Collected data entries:
__________

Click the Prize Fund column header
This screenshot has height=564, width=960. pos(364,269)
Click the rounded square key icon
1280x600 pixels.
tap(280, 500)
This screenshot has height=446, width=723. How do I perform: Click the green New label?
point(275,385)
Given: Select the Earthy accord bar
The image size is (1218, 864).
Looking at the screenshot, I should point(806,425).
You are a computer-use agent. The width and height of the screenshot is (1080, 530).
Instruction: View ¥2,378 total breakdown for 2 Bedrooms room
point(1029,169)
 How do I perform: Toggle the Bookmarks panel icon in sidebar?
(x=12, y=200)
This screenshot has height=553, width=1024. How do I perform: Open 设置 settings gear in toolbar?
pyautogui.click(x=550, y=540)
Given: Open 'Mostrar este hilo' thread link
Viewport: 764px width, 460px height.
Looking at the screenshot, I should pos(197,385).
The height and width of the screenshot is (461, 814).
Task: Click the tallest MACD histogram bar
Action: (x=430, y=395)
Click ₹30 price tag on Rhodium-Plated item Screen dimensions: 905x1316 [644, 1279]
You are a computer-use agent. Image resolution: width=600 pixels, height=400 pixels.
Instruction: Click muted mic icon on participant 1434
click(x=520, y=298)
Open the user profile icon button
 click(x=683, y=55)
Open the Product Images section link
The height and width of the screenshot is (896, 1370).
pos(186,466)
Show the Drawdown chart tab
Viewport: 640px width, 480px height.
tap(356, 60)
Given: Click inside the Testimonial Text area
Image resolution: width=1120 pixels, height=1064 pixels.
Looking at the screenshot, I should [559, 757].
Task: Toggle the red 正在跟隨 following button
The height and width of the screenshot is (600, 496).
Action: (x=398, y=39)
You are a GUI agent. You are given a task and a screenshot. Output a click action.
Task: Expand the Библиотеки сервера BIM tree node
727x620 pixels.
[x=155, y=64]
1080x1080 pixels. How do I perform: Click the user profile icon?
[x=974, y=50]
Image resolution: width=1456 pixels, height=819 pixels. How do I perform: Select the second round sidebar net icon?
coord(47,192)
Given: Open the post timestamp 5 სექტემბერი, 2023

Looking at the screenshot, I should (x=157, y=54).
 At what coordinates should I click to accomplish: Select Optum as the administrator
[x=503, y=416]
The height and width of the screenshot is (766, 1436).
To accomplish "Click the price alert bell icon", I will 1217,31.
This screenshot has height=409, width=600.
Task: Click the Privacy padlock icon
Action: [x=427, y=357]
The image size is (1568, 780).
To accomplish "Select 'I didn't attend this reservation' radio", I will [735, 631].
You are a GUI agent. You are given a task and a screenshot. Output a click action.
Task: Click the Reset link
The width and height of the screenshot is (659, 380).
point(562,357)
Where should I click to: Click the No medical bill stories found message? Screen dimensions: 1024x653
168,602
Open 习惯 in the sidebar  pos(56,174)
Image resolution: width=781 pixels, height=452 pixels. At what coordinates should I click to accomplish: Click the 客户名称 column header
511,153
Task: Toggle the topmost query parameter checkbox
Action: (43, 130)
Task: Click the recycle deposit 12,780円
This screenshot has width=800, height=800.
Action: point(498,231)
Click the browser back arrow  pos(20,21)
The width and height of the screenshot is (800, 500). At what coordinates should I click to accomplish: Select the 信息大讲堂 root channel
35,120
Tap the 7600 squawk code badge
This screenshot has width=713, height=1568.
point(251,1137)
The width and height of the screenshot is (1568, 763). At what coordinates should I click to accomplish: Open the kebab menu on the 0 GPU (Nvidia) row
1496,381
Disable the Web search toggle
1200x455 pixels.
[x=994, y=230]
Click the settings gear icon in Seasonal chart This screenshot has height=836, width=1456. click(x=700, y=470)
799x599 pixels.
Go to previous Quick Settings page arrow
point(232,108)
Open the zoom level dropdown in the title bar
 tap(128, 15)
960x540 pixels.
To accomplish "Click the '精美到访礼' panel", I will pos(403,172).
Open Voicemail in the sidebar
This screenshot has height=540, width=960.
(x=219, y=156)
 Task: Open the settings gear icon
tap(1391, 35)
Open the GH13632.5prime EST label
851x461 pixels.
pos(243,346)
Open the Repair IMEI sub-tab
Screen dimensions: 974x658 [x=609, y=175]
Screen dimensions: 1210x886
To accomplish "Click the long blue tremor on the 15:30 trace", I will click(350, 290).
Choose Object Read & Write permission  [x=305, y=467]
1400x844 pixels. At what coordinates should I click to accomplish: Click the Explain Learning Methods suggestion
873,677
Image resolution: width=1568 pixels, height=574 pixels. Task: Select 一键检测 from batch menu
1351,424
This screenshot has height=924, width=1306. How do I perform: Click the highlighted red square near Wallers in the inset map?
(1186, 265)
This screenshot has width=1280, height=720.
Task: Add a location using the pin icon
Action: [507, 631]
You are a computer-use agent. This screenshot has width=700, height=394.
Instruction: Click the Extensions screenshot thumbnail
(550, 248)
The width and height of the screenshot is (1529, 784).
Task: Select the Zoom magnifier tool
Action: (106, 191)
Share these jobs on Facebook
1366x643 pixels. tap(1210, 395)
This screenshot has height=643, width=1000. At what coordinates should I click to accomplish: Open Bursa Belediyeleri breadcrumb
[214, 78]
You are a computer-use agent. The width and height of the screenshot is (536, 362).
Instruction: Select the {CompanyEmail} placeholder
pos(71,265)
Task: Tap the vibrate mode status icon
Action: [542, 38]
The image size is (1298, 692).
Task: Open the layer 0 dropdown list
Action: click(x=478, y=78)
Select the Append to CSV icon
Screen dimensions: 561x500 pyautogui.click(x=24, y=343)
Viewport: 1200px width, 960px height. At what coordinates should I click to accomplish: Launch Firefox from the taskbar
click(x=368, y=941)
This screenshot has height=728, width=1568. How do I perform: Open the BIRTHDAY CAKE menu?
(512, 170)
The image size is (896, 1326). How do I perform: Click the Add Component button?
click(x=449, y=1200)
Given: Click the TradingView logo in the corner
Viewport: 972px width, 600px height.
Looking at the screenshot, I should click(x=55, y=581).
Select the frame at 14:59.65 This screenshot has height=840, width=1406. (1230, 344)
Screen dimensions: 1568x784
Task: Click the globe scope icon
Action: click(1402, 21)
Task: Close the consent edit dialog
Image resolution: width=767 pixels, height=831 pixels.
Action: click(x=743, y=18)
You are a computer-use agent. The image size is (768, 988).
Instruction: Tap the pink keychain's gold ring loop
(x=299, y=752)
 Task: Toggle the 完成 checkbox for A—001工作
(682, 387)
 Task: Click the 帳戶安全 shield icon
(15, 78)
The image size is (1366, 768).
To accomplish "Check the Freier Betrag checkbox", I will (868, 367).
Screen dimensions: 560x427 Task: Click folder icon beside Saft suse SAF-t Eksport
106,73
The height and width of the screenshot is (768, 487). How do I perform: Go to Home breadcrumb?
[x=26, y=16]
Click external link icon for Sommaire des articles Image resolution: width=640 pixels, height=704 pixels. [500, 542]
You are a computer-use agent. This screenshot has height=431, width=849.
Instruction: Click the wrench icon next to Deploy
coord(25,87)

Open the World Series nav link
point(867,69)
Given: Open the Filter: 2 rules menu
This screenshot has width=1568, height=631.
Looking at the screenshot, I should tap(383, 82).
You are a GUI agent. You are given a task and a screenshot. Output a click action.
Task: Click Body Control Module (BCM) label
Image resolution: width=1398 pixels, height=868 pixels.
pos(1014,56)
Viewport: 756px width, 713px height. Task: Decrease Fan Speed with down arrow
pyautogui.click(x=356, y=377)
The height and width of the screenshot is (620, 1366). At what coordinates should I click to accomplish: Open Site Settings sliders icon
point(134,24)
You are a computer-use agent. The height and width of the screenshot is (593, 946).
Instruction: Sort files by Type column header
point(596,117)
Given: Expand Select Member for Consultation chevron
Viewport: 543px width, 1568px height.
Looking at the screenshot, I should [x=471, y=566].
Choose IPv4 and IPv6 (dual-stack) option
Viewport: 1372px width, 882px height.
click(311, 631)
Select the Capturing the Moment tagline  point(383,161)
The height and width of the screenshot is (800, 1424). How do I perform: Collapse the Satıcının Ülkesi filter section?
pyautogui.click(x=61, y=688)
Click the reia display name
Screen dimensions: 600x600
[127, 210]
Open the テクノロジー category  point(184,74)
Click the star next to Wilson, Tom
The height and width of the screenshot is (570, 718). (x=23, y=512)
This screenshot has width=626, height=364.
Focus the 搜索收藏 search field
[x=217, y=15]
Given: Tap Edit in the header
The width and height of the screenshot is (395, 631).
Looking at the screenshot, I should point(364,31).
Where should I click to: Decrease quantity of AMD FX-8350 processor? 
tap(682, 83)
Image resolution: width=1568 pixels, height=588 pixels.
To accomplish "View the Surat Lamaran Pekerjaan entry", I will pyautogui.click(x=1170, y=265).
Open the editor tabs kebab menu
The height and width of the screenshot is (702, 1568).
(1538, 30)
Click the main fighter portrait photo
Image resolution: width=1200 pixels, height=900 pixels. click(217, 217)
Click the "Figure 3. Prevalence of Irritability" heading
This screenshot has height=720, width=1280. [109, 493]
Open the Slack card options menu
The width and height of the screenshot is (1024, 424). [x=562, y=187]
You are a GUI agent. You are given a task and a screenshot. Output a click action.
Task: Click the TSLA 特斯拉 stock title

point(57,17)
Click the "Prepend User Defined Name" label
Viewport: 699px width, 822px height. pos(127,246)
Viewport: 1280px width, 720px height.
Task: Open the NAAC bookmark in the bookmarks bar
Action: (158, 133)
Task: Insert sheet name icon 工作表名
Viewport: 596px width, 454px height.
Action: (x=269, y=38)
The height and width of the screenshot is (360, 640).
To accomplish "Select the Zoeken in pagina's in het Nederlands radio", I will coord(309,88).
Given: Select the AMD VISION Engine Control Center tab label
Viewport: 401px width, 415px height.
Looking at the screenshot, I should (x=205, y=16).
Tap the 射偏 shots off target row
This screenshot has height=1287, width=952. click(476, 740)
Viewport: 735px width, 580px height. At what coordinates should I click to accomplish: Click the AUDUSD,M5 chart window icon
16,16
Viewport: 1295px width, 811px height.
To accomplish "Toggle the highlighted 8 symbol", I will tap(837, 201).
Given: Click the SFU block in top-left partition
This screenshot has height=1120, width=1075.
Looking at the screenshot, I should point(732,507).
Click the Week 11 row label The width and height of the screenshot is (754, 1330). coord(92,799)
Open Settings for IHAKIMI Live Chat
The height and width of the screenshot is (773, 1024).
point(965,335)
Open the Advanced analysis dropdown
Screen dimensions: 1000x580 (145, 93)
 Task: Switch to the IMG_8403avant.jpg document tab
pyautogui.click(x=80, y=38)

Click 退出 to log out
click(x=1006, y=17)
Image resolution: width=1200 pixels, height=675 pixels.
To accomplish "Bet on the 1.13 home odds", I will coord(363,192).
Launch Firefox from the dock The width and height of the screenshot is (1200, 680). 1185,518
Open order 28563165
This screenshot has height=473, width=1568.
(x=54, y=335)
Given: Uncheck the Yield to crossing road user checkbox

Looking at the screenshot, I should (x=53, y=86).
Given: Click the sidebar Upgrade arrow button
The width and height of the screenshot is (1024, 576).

__________

What to produce: Go through the entries above and report every line in which the word "Control" appears.

Reply:
Task: Click Body Control Module (BCM) label
Given: Select the AMD VISION Engine Control Center tab label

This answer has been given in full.